Paginafragment:
-----

Partijen zullen hierna ook worden aangeduid als de vrouw en de man.
1. Het geding in feitelijke instanties
Voor het verloop van het geding in feitelijke instanties verwijst de Hoge Raad naar de navolgende stukken:
a. de beschikkingen in de zaak 91479/FA RK 08-1492 van de rechtbank Leeuwarden van 21 januari 2009 en 8 april 2009;
b. de beschikking in de zaak 200.038.259 van het gerechtshof te Leeuwarden van 30 september 2010.
De beschikking van het hof is aan deze beschikking gehecht.
2. Het geding in cassatie
Tegen de beschikking van het hof heeft de vrouw beroep in cassatie ingesteld. Het cassatierekest is aan deze beschikking gehecht en maakt daarvan deel uit.
De man heeft geen verweerschrift ingediend.
De conclusie van de Advocaat-Generaal P. Vlas strekt tot verwerping van het cassatieberoep met toepassing van art. 81 RO.
3. Beoordeling van het middel
De in het middel aangevoerde klachten kunnen niet tot cassatie leiden. Zulks behoeft, gezien art. 81 RO, geen nadere motivering nu de klachten niet nopen tot beantwoording van rechtsvragen in het belang van de rechtseenheid of de rechtsontwikkeling.
4. Beslissing
De Hoge Raad verwerpt het beroep.
Deze beschikking is gegeven door de vice-president J.B. Fleers als voorzitter, en de raadsheren J.C. van Oven en W.A.M. van Schendel, en in het openbaar uitgesproken door de raadsheer J.C. van Oven op 16 september 2011.
Conclusie 14‑06‑2011
Mr. P. Vlas
Partij(en)
Conclusie inzake:
[De vrouw]
tegen
[De man]
1.
In deze zaak gaat het om de beoordeling van de draagkracht van de man in het kader van de vaststelling van partneralimentatie. De zaak komt naar mijn mening voor toepassing van art. 81 RO in aanmerking, zodat volstaan wordt met een verkorte conclusie.
2.
Partijen zijn op 20 juni 1973 in de gemeente Rauwerderhem, thans gemeente Boarnsterhim, met elkaar in algemene gemeenschap van goederen gehuwd.1.
3.
Bij inleidend verzoekschrift van 10 september 2008 heeft de man de rechtbank te Leeuwarden verzocht de echtscheiding tussen partijen uit te spreken en, voor zover thans van belang, te bepalen dat de man met ingang van de dag waarop de echtscheidingsbeschikking zal zijn ingeschreven in de registers van de burgerlijke stand, aan de vrouw een door de rechtbank conform de draagkracht en behoefte vast te stellen partneralimentatie zal betalen. De vrouw heeft verweer gevoerd tegen de draagkrachtberekening van de man en — voor zover van belang — verzocht de man te veroordelen tot het betalen van een partneralimentatie van € 905 met ingang van de dag dat de echtscheidingsbeschikking zal zijn ingeschreven in de registers van de burgerlijke stand. De man heeft daartegen verweer gevoerd en verzocht het verzoek van de vrouw af te wijzen.
4.

-----

Aangeleverde records:
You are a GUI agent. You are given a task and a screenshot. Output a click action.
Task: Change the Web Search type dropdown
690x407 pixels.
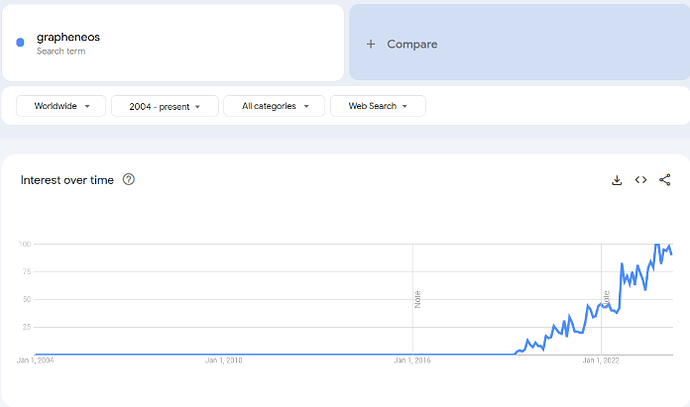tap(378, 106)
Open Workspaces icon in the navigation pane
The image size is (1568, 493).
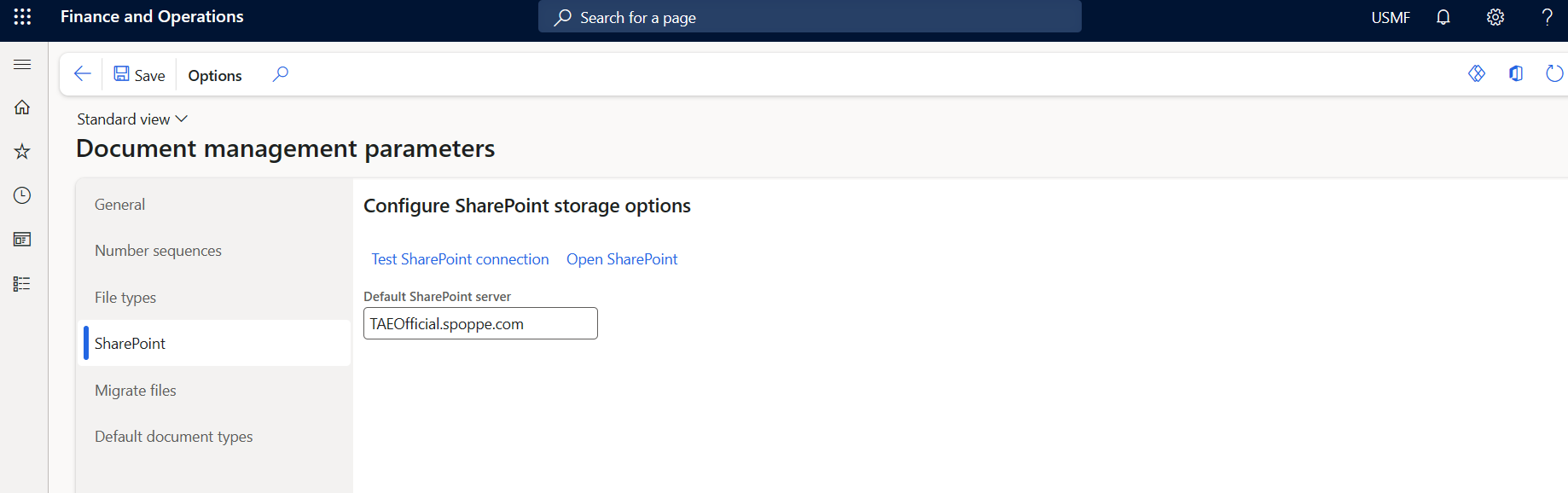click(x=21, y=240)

-----

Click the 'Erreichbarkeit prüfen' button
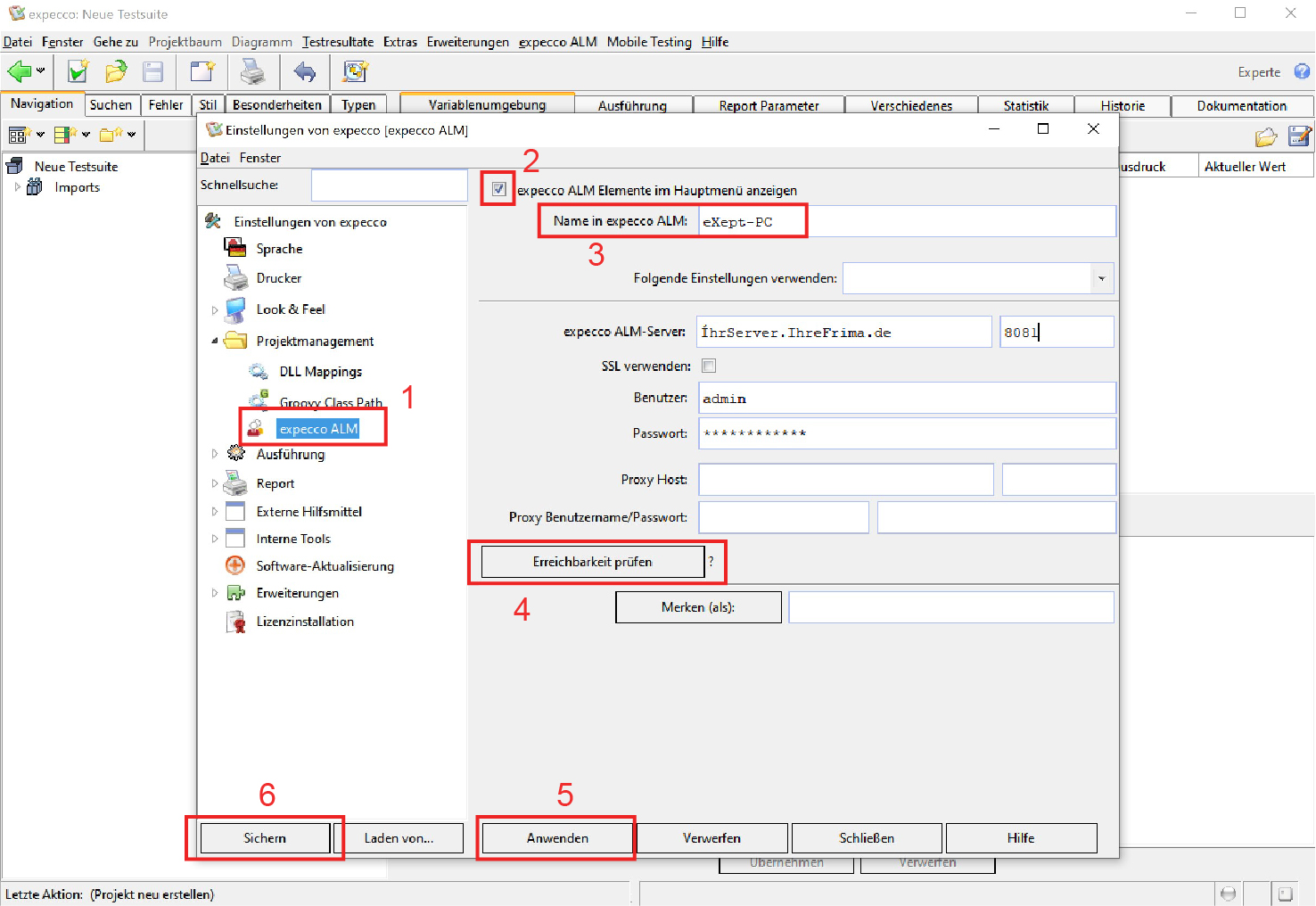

-----

Opdrachten:
a. Op welke datum zijn partijen volgens het paginafragment met elkaar getrouwd?
b. Schrijf het paginafragment woord voor woord over vanaf "De beschikking van het hof is" tot en met "of de rechtsontwikkeling.".
c. Vat de alinea die begint met "Bij inleidend verzoekschrift van 10 september 2008" uit het paginafragment samen in een korte opsomming en behoud de belangrijkste feiten.

Antwoorden per opdracht:
a. Op 20 juni 1973.

b.
De beschikking van het hof is aan deze beschikking gehecht.
2. Het geding in cassatie
Tegen de beschikking van het hof heeft de vrouw beroep in cassatie ingesteld. Het cassatierekest is aan deze beschikking gehecht en maakt daarvan deel uit.
De man heeft geen verweerschrift ingediend.
De conclusie van de Advocaat-Generaal P. Vlas strekt tot verwerping van het cassatieberoep met toepassing van art. 81 RO.
3. Beoordeling van het middel
De in het middel aangevoerde klachten kunnen niet tot cassatie leiden. Zulks behoeft, gezien art. 81 RO, geen nadere motivering nu de klachten niet nopen tot beantwoording van rechtsvragen in het belang van de rechtseenheid of de rechtsontwikkeling.

c.
- Op 10 september 2008 verzocht de man de rechtbank te Leeuwarden de echtscheiding uit te spreken. Hij verzocht ook te bepalen dat hij de vrouw partneralimentatie betaalt naar draagkracht en behoefte, met ingang van de inschrijving van de echtscheidingsbeschikking in de registers van de burgerlijke stand.
- De vrouw voerde verweer tegen de draagkrachtberekening van de man. Zij verzocht hem te veroordelen tot een partneralimentatie van € 905 vanaf die inschrijving.
- De man voerde daartegen verweer en verzocht het verzoek van de vrouw af te wijzen.